Using Google LLM to generate Haikus

Apr-20-2024

Summary

This page will explain the architecture and some technical challenges related to https://news-haikus.codeandpastries.dev, a side project I worked on in H1 2024 to figure out how to use generative AI in an app.

Principle

The site is a wrapper around the Gemini Pro Google LLM.

In order to try and make a feature fun and interesting, I wanted to see if the LLM could generate haikus, a special kind of Japanese poem. For the site to have new content every day, I thought about generating Haikus based on today’s news titles.

The first version of the site was creating haikus automatically (cron process), but it soon became boring. In order to allow for some interactivity, I wanted to add a feature to allow users to generate their haikus on-demand by choosing a news topic and some hyper-parameters.

At some point it would be great to offer the possibility to users to see other people’s haikus and to rate them, then display the “best” haikus and see which hyper-parameters are used in the best haikus.

Architecture

Stack list

Basic Haiku Generation

To generate the haikus, we need to:

  • Download a selection of news articles
  • Select some articles, insert it into an appropriate prompt and use Gemini API to generate the haikus
  • Save haikus into a database to avoid re-generating them all the time

The summary is in the diagram below: Haikus Architecture

News Articles

For the news articles, I used the Guardian API. I save the articles in a database to make subsequent queries easier. I tried to use the LLM to characterize the mood of the article, in order to guess which articles would be more likely to produce interesting haikus. However the result was not much better than selecting news articles randomly and took too much time, so I finally chose to pick up the articles randomly and revisit later.

Prompt Engineering

Actual haiku quality is likely determined by a combination of the prompt and hyper parameters.

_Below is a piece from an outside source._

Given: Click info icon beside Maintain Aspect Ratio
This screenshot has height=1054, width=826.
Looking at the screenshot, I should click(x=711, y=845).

This will be a never-ending cycle of feedback and improvement, as much is still unknown regarding LLM capacities, and prompt engineering is still closer to art than science.

Auth and manual generation

In order to avoid excessive generation requests by people who would program some scripts to overload the API, I decided to restrict haiku generation only to logged in users.

As the site is built with Next.js, one very convenient auth library is Clerk which offers a great integration and a generous free tier.

Challenges

Using LLM

It doesn’t seem that Google Gemini model was trained on a lot of data in Japanese, so the haiku quality is not great. One issue with LLMs is that we cannot know if the LLM doesn’t know the answer, or if the answer would be better with a different prompt. I am using a Few-Shot Prompting technique where the prompt contains several examples of inputs and their corresponding output, to “guide” the LLM into ideal answers.

I tried using the LLMs first to categorize and summarize news titles, but it ended up being very difficult to have a haiku matching the original topic. And it was taking too much time to generate. Generating the haiku directly from the article title makes sures that the topic is accurate, but haikus lack in emotion or originality.

Next.js 14

This is my first project with Next.js 14 and the app router. There was then some learning curve required to figure out how to use Server Components and Client Components, how to force re-render of Server Components when the database was mutated, etc…

The good thing is that now I have plenty of topics to write for further blog articles!

Having everything under a free tier

This being just a side project, I don’t want to have to spend a lot of funds to run it, so I try to keep it under what companies are providing with free tiers. This has a direct impact on the number of haikus I can generate in a day or the quality of haikus. Vercel’s hobby plan includes two cron tasks, and each task cannot take more than 10 seconds. It is difficult to fit the download of news articles, haiku generation and corresponding database save under this 10 seconds mark.

Next steps

  • Enabling users to see all the generated haikus and rank them
  • Looking at the highest ranked haikus
  • Statistics of which hyper parameters generated the best haikus, etc…
  • Having other sources of haikus than news articles titles
  • Better prompt engineering to improve haiku quality